[Start of Attachment]
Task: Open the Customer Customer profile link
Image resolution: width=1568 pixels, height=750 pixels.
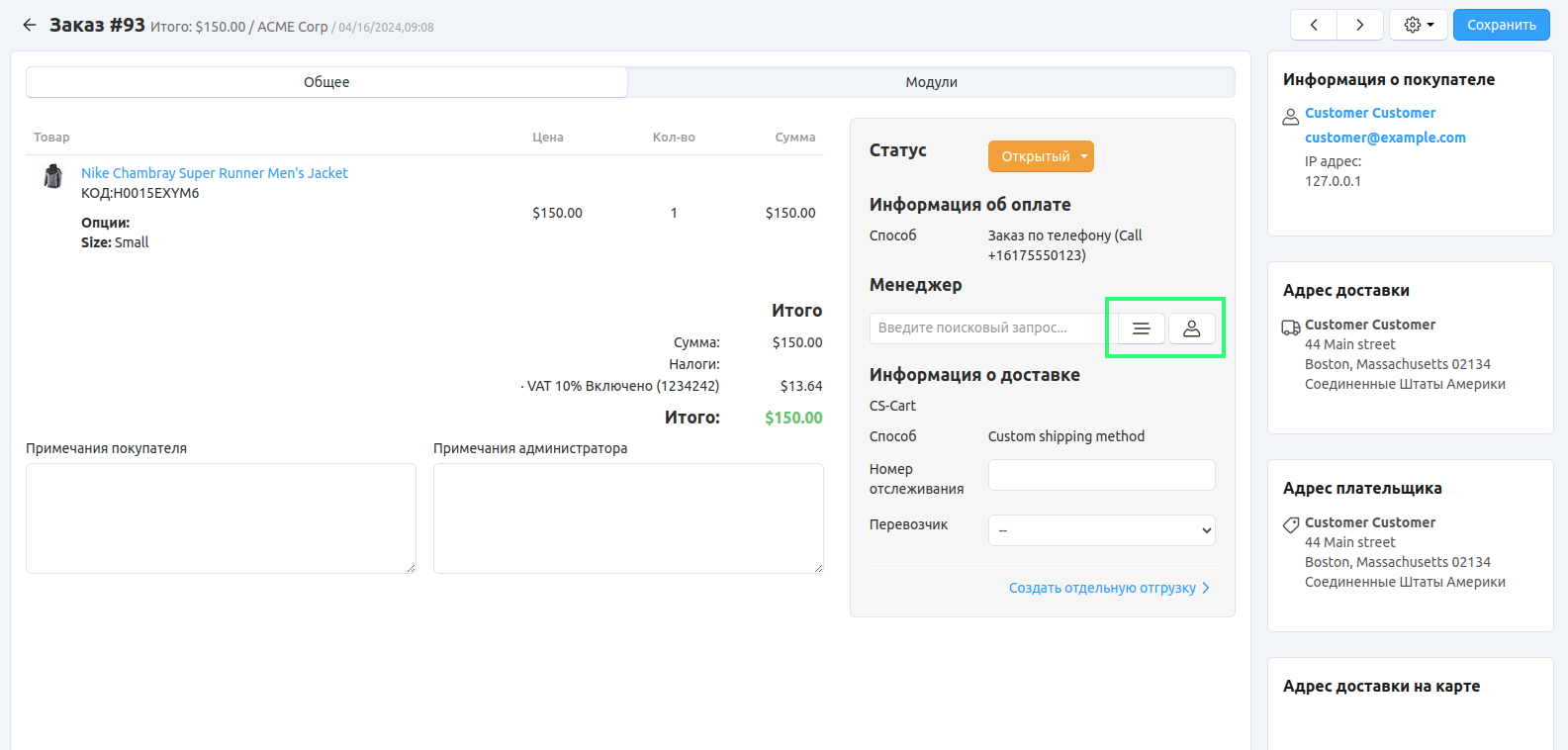Action: point(1370,113)
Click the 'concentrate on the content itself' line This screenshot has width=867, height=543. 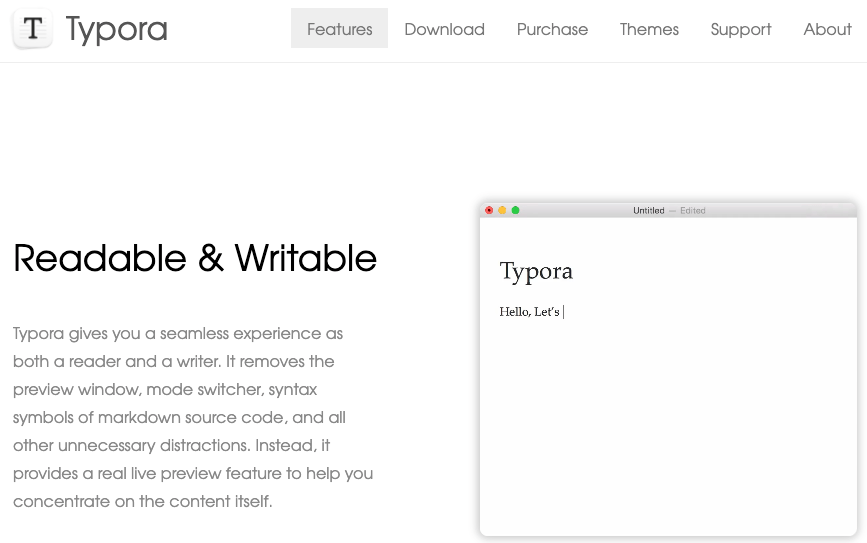pyautogui.click(x=142, y=501)
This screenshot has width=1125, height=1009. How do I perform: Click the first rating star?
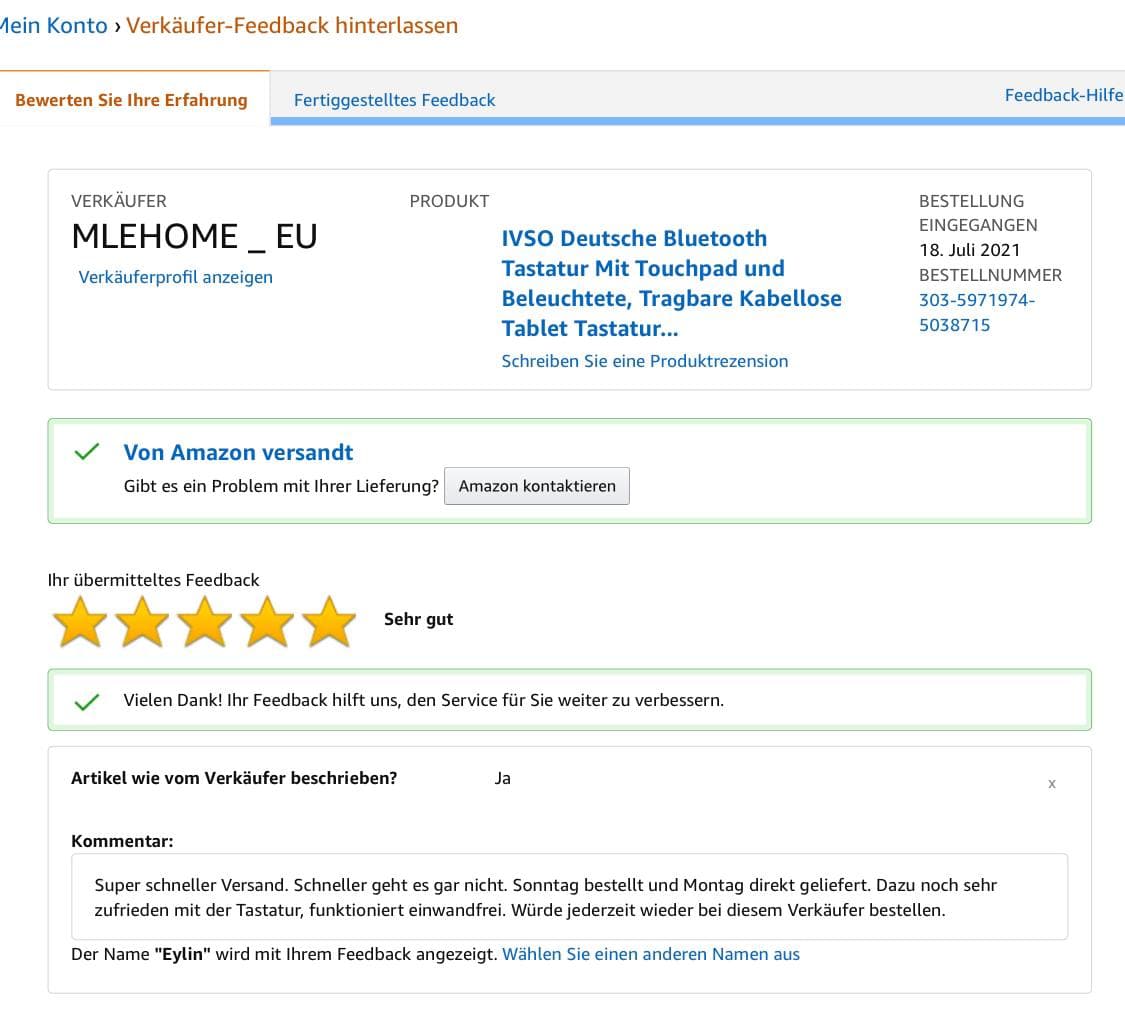80,622
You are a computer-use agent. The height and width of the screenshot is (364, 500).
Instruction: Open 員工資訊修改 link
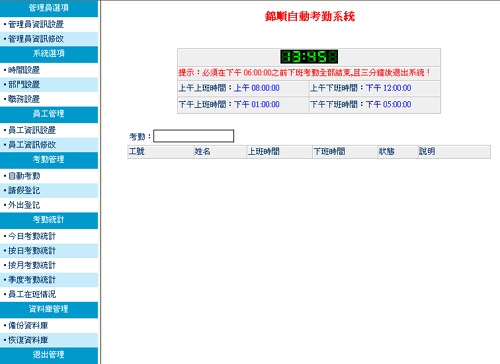point(32,145)
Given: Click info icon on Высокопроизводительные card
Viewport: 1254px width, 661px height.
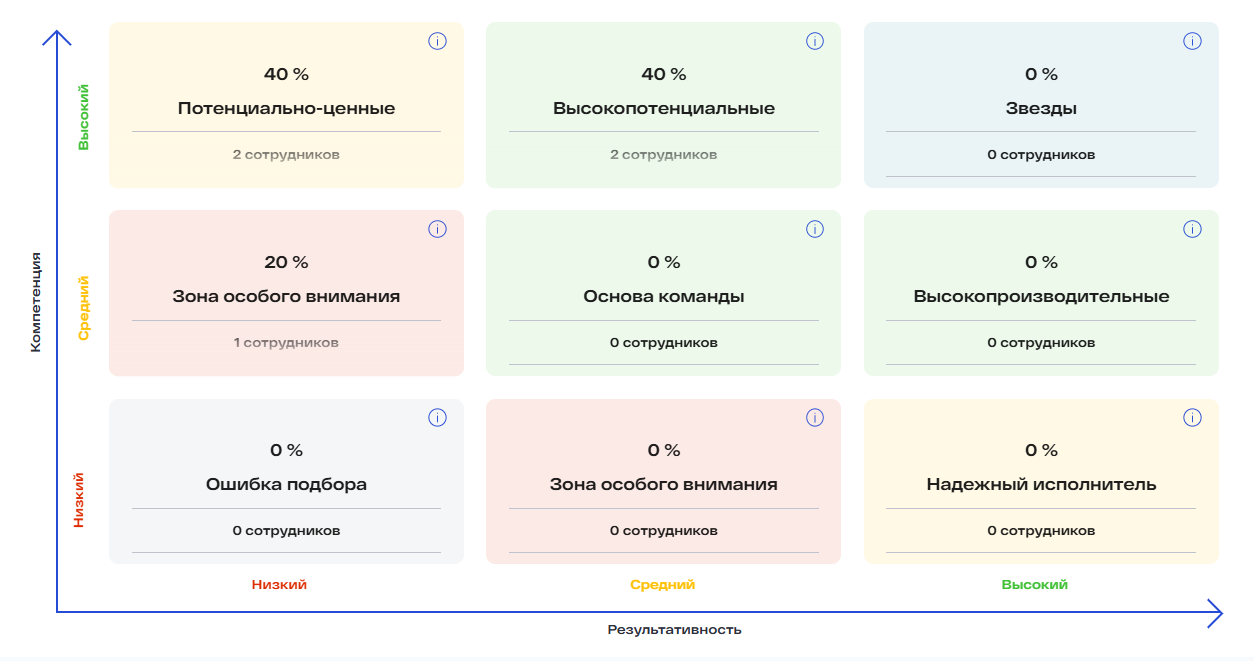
[End of Attachment]
* _GOAL OF THE EXERCISE_: Excluding pictures, copy exactly the lines from the line containing "You are a computer-use" through the last line of the data, inclusive.

* _EXERCISE OUTPUT_:
You are a computer-use agent. The height and width of the screenshot is (364, 500).
Instruction: Open 員工資訊修改 link
point(32,145)
Given: Click info icon on Высокопроизводительные card
Viewport: 1254px width, 661px height.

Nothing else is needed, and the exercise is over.